**REQUIRED WORK:**
Search the entries for the word "Product". Copy each line in which it is found.

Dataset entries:
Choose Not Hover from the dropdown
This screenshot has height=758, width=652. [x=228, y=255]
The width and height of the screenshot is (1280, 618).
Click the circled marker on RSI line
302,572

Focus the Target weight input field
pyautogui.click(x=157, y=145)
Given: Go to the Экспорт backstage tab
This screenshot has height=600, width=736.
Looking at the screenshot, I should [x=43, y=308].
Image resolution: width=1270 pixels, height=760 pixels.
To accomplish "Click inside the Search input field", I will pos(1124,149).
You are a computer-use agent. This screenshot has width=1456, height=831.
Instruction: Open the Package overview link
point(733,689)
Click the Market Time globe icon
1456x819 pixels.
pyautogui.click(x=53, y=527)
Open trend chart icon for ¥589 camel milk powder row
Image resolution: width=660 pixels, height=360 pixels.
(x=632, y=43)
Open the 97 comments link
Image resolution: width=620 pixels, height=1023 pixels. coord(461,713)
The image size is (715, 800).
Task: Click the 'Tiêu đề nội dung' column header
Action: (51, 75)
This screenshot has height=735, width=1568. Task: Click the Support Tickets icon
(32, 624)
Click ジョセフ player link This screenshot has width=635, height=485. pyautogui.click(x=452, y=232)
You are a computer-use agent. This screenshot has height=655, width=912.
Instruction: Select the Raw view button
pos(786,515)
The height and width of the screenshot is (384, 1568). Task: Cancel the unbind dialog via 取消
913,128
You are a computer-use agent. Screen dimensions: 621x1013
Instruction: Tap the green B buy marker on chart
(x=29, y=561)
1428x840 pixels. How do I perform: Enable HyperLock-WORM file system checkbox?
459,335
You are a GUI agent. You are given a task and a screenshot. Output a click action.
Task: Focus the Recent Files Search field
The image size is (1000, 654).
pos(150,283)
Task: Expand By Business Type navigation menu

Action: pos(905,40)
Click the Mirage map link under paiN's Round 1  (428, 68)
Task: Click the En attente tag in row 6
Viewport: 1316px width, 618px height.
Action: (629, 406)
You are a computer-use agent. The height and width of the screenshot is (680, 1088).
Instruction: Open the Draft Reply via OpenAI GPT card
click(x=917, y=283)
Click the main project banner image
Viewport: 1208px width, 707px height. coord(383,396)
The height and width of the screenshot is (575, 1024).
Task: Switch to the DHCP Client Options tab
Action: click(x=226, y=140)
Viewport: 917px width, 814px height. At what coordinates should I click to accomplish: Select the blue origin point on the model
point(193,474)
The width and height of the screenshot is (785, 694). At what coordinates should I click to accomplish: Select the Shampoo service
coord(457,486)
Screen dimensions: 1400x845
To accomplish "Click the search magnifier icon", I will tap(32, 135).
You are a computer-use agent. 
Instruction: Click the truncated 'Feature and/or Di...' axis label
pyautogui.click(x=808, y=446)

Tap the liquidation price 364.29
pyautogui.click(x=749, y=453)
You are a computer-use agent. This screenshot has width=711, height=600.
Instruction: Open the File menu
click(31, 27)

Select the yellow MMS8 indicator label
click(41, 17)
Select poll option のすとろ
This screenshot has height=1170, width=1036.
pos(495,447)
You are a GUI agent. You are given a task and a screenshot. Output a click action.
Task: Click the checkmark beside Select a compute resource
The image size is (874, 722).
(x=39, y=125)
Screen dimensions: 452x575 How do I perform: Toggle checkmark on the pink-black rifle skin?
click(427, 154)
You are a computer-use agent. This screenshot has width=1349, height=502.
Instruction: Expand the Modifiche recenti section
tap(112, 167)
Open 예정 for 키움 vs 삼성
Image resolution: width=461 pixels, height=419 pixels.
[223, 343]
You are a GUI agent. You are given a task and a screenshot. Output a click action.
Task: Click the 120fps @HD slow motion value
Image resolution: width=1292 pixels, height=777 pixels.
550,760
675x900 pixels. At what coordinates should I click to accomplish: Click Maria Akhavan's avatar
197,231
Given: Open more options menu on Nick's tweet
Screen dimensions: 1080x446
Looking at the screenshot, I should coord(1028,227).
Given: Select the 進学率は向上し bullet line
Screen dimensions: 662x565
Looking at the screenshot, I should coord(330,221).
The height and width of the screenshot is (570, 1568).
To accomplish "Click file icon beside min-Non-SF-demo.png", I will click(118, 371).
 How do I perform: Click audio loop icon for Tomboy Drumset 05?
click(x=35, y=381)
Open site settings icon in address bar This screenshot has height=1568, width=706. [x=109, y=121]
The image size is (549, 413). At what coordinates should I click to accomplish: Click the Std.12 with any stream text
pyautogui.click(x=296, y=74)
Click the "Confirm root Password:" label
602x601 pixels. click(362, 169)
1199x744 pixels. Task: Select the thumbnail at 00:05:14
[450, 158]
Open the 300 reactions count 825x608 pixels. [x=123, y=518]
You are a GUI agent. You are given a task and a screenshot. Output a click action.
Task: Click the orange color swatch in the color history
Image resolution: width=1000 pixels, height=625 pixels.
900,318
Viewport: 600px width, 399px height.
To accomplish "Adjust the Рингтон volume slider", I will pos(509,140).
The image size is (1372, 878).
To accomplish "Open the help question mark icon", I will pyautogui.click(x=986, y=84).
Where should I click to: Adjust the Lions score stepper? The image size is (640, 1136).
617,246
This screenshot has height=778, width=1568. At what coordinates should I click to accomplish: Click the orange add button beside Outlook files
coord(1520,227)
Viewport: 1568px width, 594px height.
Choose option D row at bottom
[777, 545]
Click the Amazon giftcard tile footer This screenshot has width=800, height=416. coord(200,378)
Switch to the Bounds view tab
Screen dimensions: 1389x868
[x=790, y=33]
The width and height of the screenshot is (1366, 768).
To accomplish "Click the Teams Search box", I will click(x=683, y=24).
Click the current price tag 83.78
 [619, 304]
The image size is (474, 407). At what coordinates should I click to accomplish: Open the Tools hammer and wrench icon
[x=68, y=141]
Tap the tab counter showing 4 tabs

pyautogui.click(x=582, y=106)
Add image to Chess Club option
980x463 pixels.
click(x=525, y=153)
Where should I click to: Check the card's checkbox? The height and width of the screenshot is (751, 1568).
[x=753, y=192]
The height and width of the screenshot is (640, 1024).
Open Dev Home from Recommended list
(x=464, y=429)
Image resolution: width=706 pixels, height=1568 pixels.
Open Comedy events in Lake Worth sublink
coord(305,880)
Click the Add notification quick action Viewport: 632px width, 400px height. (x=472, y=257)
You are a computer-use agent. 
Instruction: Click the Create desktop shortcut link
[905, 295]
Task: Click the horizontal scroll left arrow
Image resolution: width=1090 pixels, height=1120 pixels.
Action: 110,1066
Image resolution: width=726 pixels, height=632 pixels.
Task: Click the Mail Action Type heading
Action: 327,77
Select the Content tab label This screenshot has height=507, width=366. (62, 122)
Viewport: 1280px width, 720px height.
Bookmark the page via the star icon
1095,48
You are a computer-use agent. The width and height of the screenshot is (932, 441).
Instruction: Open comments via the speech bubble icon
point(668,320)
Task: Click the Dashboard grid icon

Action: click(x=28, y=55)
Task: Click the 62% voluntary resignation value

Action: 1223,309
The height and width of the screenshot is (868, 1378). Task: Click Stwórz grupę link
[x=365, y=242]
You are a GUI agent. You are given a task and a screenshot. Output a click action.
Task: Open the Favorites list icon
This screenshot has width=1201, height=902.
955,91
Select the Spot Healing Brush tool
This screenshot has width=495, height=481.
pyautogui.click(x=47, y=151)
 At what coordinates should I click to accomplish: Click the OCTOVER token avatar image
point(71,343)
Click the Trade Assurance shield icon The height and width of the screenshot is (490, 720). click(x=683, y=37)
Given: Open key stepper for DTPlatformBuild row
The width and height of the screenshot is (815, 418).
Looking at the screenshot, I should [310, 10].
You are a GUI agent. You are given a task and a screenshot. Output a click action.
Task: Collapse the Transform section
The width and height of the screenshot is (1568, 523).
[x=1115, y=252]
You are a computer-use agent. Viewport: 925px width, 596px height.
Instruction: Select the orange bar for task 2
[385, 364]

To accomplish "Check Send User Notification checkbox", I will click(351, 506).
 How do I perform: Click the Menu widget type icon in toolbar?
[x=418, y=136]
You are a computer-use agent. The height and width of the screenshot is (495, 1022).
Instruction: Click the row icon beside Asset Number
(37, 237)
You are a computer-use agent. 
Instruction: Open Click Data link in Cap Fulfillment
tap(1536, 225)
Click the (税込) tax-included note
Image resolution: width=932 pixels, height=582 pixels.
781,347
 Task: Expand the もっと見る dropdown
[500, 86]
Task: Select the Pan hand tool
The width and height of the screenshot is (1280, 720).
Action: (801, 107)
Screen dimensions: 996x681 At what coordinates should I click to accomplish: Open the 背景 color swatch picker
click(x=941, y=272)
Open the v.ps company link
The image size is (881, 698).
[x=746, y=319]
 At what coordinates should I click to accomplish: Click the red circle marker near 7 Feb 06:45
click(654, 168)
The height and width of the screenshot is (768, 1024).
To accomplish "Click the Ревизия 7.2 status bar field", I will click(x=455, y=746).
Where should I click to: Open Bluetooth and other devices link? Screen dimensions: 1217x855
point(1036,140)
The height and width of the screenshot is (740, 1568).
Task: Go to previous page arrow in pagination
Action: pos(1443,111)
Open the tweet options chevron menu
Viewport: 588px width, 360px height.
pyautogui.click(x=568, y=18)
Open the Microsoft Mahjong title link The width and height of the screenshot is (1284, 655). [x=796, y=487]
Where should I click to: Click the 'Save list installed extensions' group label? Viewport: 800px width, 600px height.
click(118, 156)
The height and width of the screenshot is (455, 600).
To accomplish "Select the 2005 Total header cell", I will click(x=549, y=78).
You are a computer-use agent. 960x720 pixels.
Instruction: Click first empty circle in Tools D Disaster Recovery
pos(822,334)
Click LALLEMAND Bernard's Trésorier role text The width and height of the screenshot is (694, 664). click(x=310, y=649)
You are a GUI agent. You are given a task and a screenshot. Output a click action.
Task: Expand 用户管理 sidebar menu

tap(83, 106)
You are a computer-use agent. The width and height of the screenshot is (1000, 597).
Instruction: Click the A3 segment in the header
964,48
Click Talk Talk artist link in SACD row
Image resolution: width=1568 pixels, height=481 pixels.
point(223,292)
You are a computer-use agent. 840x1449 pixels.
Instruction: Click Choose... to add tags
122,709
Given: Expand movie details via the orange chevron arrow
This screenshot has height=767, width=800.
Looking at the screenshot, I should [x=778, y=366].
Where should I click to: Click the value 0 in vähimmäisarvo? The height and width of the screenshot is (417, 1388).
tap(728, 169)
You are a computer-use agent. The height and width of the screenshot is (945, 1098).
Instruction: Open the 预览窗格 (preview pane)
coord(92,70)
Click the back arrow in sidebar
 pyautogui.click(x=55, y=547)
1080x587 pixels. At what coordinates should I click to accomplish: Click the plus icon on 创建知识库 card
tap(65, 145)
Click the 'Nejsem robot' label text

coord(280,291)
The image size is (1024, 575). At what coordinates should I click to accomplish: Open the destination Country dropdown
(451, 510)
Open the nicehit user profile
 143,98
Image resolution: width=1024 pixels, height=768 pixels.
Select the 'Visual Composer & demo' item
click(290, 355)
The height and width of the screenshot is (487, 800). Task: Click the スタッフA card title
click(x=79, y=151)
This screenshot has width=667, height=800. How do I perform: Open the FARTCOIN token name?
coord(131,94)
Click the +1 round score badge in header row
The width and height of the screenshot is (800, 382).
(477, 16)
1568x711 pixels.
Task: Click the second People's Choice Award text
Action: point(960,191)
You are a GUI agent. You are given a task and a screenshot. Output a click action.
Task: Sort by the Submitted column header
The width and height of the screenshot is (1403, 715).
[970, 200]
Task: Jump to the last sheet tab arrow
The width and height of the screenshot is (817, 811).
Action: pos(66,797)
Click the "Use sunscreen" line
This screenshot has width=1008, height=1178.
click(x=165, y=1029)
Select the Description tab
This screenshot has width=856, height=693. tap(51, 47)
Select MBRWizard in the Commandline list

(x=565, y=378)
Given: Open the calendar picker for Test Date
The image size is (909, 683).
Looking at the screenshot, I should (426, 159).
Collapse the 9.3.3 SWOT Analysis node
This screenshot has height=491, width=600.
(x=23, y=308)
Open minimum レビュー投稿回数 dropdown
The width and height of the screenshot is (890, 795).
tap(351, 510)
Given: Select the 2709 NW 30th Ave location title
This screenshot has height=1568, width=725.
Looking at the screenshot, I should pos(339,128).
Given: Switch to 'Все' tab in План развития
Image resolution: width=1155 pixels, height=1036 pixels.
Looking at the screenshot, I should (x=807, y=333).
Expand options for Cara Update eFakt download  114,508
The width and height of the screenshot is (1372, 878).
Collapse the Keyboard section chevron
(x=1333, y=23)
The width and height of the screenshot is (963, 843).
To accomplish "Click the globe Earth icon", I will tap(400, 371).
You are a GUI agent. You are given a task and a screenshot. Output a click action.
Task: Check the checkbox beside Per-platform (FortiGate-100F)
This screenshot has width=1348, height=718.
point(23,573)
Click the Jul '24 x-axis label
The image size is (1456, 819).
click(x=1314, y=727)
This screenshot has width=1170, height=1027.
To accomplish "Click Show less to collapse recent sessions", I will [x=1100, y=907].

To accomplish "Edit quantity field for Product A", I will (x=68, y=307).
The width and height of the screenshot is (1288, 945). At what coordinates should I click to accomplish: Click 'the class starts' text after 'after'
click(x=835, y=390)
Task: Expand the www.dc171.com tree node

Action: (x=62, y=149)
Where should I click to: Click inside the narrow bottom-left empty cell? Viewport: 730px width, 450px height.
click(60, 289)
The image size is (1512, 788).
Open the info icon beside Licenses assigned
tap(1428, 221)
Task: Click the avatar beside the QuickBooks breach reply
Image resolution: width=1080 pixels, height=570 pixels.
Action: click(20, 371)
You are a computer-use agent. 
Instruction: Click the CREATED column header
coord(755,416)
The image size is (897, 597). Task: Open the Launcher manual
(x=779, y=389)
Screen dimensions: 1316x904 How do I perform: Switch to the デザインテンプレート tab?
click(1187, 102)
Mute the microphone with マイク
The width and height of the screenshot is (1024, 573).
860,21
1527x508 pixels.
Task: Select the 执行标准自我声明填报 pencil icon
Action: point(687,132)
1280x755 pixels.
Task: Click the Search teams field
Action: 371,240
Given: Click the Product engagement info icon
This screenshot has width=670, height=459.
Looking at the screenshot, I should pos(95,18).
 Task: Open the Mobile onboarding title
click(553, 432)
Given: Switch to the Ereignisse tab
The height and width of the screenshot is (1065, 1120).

**WRITTEN SOLUTION:**
To accomplish "Edit quantity field for Product A", I will (x=68, y=307).
Given: Click the Product engagement info icon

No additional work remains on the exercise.